Ich denke, ich würde in diesem Fall entweder

_Wir fahren in *das schöne* München_.

oder 

_Wir fahren nach München - *eine schöne Stadt*_.

sagen.

Hier habe ich den folgenden Satz gefunden, in dem das Relativpronomen "das" m. E. überhaupt nicht seltsam klingt: 

_Vielleicht ist es aber auch etwas ganz anderes, nämlich spezifisch Münchnerisches. In München, *das *schon immer die heimliche Hauptstadt der Schlawiner war und bleiben wird, hat sich die Feuchtfrisur junger Männer über alle Krisen hinweg erhalten_.
...


----------



## ABBA Stanza

Hi Sonja,

ich habe natürlich an Sigiangas Alternativen nichts auszusetzen.
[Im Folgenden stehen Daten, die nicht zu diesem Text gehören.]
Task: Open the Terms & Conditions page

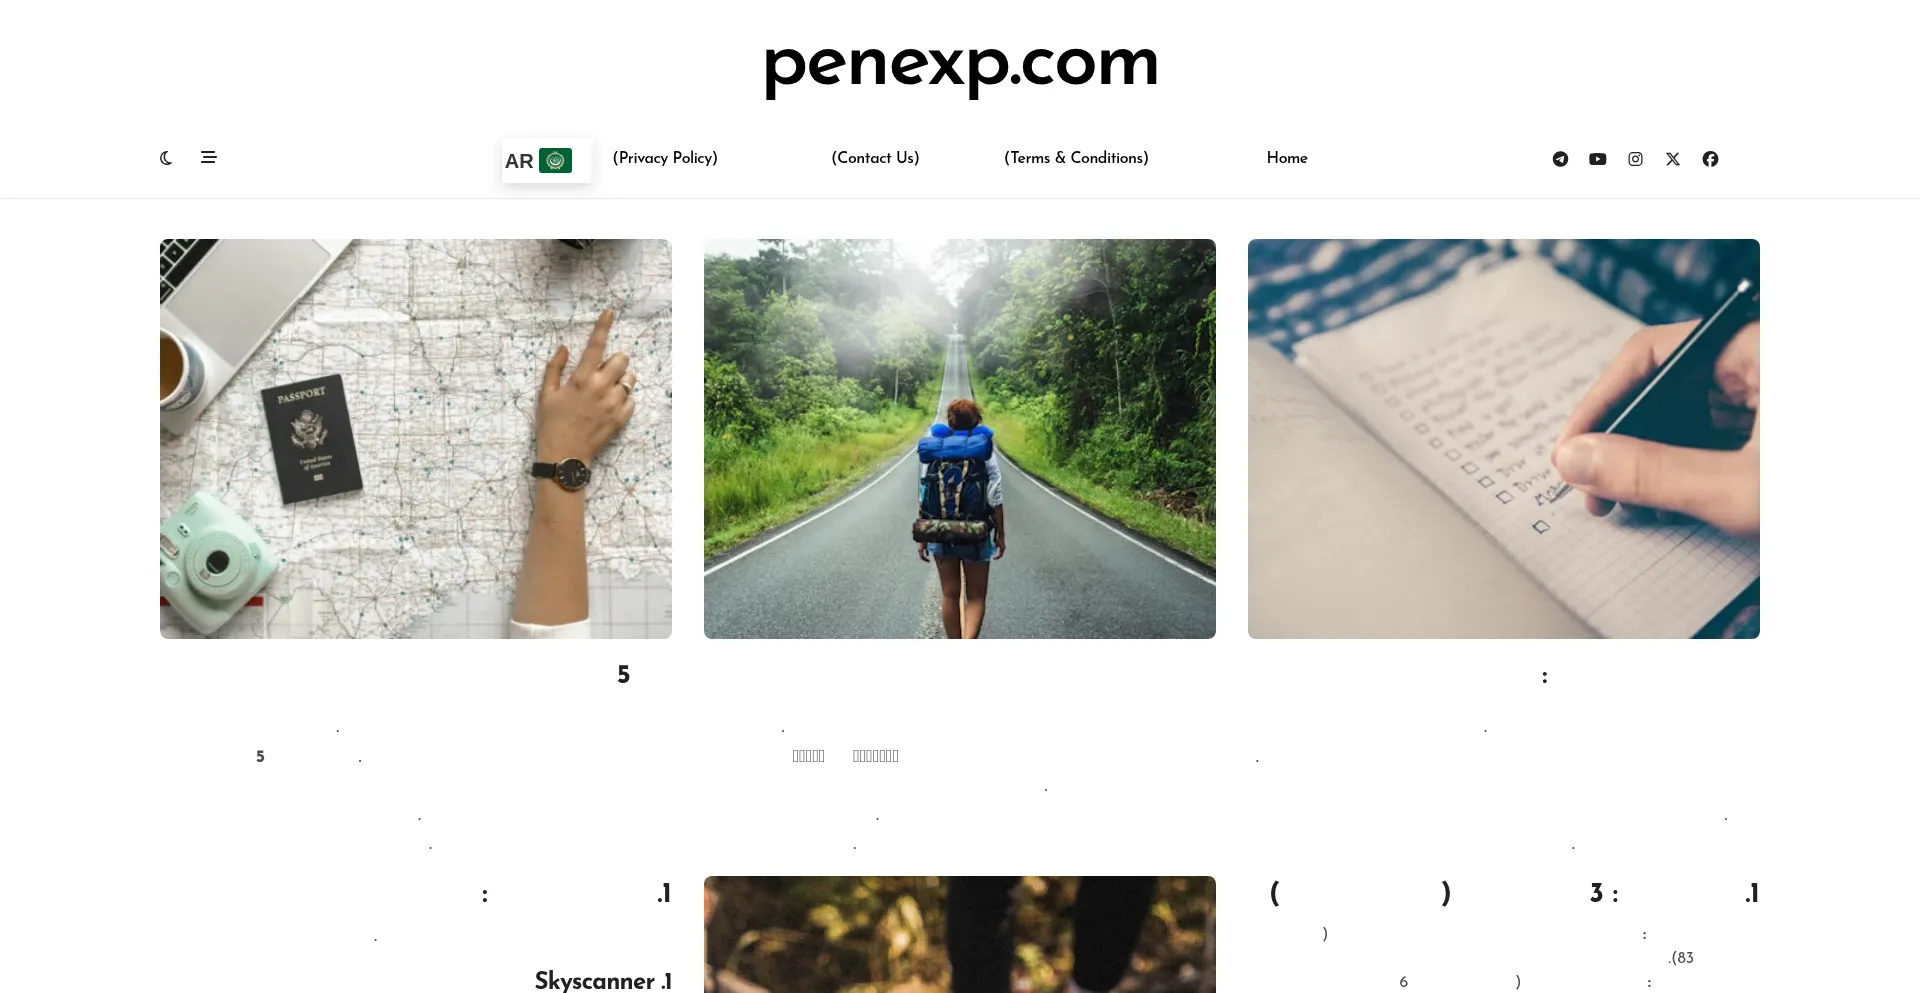Action: tap(1076, 158)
Nichtsdestotrotz finde ich es interessant, dass anscheinend selbst Muttersprachler bei so einer (aus Sicht eines Ausländers relativ einfachen ) Frage wie dieser ins Stolpern kommen! Obwohl man das Problem, wie von Sigianga vorgeschlagen, einfach vermeiden kann, kann es meiner Meinung nach nicht sein, dass man hier praktisch keinen Relativsatz verwenden darf! 

Eigentlich geht es nur darum, das grammatikalische Geschlecht von Städtenamen im Deutschen zu kennen, und schon ist die Frage quasi beantwortet. Sagt man etwa (wenn man überhaupt einen Artikel verwendet) *der* München/Köln/Frankfurt/... ( na ja ...), *die* München/Köln/Frankfurt/... eek: grauenhaft!) oder *das* München/Köln/Frankfurt/... thumbsup: klingt für mich am besten)?
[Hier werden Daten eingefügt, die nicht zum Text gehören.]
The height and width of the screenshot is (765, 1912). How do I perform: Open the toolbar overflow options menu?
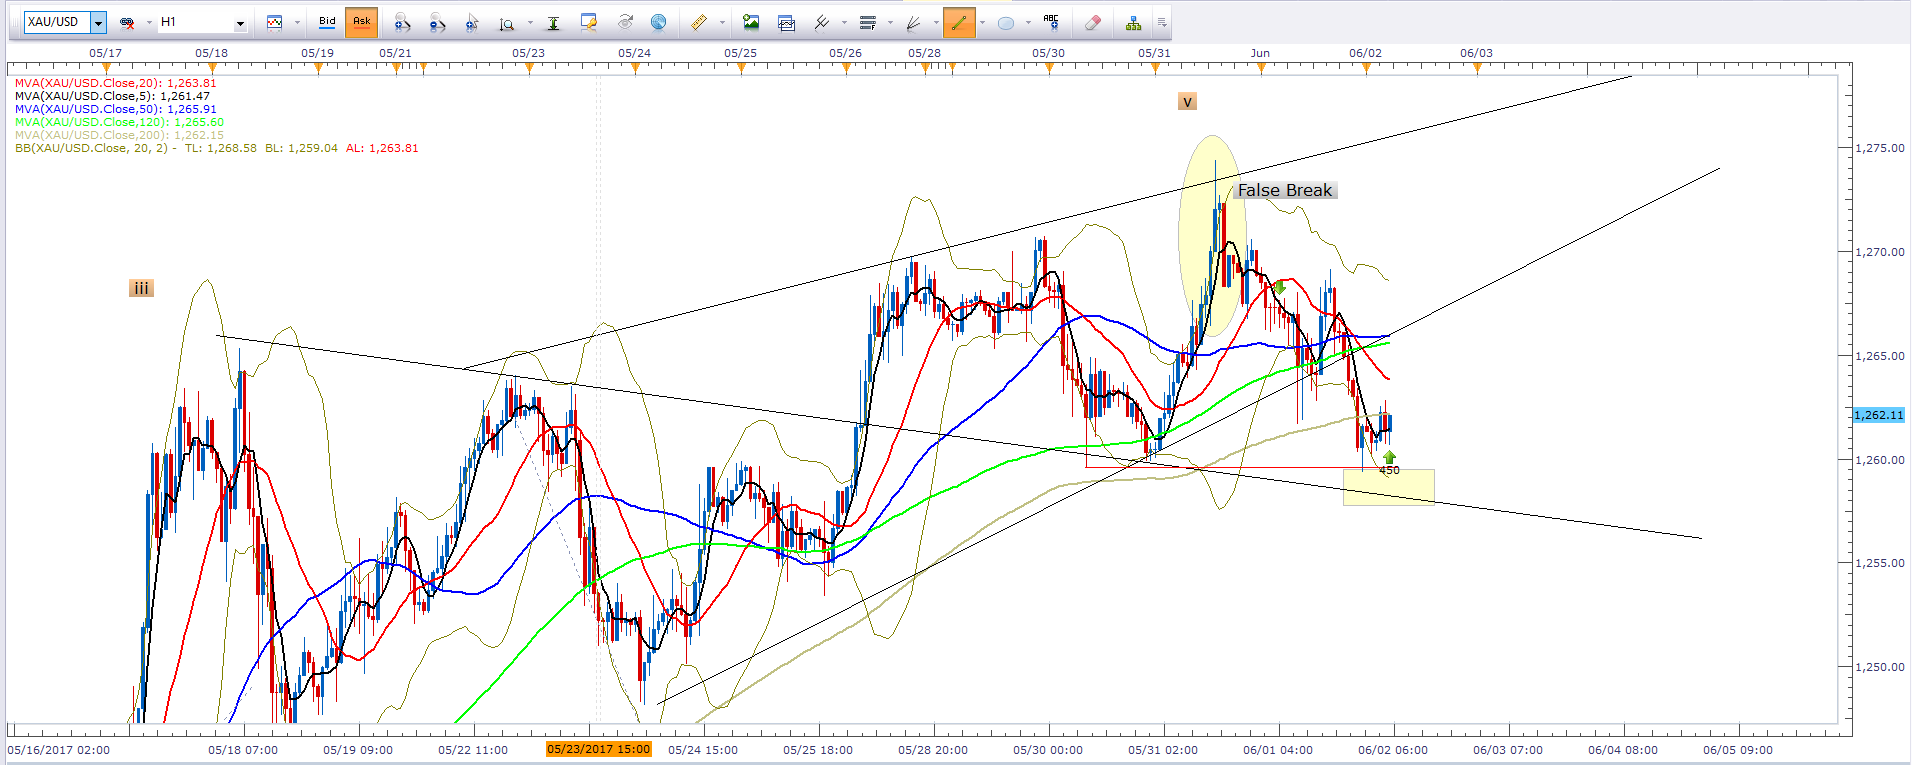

Also würde ich nach meinem (leider noch nicht voll ausgereiften) Sprachgefühl tatsächlich für

_"Wir fahren nach München, *das* eine schöne Stadt ist."_

stimmen.

Als "Bestätigung" habe ich übrigens dieses interessante Kommentar von einem Muttersprachler gefunden (Quelle):

_"Dem gegenüber steht wieder die seltsame (und auf der Welt wohl einzige) Tatsache, dass im Deutschen, einer Sprache mit drei Genera, dessenungeachtet *alle Städtenamen Neutra sind*. Oder fahre ich etwa in meine schöne Salzburg oder meinen geliebten Mondsee (hoffentlich nicht in den See, sondern in die Marktgemeinde!). Diese eiserne Regel macht auch vor fremdsprachigen Namen nicht halt, auch wenn diese in der jeweiligen Muttersprache nicht sächlich sind..."_

Cheers,
Abba


----------



## Sidjanga

ABBA Stanza said:


> (...) oder *das* München/Köln/Frankfurt/... thumbsup: klingt für mich am besten)?
> 
> Also würde ich nach meinem (leider noch nicht voll ausgereiften) Sprachgefühl tatsächlich für
> 
> _"Wir fahren nach München, *das* eine schöne Stadt ist."_
> 
> stimmen.
> (...)


Hallo Abba,

für mich zumindest ist die Frage hier natürlich nicht, ob es _der, die oder das München _heißen muss (*wenn* man denn einen Artikel oder ein Relativpronomen verwenden möchte oder muss), sondern einzig und allein, ob der Relativsatz, so wie ihn Sonja geschrieben hat, gut oder natürlich klingt oder nicht.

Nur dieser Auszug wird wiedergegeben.